→ **AIM OF THE EXERCISE**:
Please give back, word for word, each line from the start of the entries through the one in which "Click the LAYOUT XML title" is found.

[Stored data]
*****

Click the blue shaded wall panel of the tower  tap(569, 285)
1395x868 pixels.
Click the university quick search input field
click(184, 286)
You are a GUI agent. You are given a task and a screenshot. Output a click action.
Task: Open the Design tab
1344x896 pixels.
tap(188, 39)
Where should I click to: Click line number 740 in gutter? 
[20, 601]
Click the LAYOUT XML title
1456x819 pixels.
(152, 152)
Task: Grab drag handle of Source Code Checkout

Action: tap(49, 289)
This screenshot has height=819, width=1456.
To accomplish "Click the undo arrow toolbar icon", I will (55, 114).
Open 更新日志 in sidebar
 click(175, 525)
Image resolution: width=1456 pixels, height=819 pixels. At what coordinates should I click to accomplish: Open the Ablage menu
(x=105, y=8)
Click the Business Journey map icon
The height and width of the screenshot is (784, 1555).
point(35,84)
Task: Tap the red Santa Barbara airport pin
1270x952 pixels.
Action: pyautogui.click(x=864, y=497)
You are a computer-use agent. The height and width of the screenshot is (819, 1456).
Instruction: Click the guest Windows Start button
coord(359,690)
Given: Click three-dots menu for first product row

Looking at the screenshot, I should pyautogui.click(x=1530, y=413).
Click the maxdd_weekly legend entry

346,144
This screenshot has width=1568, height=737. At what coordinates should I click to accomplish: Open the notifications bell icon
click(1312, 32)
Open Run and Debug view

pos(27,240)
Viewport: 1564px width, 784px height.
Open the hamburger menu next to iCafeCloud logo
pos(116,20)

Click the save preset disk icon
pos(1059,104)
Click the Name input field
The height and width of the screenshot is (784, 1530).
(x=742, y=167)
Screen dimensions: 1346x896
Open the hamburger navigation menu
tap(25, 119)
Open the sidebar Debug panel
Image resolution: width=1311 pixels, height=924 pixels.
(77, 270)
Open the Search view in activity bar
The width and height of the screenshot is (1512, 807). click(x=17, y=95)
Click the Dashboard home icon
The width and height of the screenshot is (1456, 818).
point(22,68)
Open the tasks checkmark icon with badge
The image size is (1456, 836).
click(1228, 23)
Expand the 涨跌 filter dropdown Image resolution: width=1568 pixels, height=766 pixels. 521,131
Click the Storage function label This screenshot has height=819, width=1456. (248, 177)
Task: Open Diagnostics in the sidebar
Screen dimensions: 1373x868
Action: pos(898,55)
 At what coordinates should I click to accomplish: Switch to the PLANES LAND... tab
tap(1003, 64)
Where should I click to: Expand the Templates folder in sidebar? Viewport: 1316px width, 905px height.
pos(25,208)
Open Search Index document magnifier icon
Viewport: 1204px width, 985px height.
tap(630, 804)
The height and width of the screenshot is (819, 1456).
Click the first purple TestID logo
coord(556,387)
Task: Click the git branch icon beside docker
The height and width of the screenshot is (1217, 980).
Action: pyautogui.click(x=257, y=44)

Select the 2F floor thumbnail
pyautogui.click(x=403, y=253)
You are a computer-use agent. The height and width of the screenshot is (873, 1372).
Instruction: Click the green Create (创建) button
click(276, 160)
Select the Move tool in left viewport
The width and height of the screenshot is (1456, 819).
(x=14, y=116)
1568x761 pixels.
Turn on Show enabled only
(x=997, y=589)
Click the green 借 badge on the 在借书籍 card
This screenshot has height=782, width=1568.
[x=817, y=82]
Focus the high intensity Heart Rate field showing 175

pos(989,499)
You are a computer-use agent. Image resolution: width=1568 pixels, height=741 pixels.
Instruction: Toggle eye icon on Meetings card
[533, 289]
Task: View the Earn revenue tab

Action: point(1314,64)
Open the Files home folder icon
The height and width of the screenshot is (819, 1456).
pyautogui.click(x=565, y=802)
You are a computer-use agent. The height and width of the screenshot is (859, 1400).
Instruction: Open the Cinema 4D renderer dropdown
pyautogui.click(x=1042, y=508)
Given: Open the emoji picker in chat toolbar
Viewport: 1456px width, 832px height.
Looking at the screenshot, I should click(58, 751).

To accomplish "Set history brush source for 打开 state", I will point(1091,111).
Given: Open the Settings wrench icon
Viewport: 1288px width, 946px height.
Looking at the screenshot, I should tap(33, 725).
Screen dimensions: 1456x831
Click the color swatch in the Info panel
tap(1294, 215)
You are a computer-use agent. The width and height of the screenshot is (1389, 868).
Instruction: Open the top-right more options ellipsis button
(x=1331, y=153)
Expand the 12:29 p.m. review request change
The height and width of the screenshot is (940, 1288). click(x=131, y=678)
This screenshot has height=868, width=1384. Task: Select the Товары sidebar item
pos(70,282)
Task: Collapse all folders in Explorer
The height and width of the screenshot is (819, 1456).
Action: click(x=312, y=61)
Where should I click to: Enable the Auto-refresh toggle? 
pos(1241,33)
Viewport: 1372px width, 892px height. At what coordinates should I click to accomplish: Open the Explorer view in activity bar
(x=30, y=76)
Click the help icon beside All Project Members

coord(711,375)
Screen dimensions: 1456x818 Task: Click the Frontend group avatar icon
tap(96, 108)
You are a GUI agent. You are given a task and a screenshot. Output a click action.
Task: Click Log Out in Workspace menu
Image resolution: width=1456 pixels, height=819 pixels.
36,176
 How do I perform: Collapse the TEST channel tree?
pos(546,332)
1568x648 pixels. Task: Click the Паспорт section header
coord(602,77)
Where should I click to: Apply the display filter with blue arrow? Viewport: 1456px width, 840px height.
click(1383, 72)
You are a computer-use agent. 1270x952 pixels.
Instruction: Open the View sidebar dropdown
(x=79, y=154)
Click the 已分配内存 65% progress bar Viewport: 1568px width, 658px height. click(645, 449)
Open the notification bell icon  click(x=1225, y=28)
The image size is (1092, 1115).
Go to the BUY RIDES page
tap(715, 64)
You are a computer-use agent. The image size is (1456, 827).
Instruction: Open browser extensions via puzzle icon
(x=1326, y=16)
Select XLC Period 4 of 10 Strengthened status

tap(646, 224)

*****

→ **EXERCISE SOLUTION**:
Click the blue shaded wall panel of the tower  tap(569, 285)
1395x868 pixels.
Click the university quick search input field
click(184, 286)
You are a GUI agent. You are given a task and a screenshot. Output a click action.
Task: Open the Design tab
1344x896 pixels.
tap(188, 39)
Where should I click to: Click line number 740 in gutter? 
[20, 601]
Click the LAYOUT XML title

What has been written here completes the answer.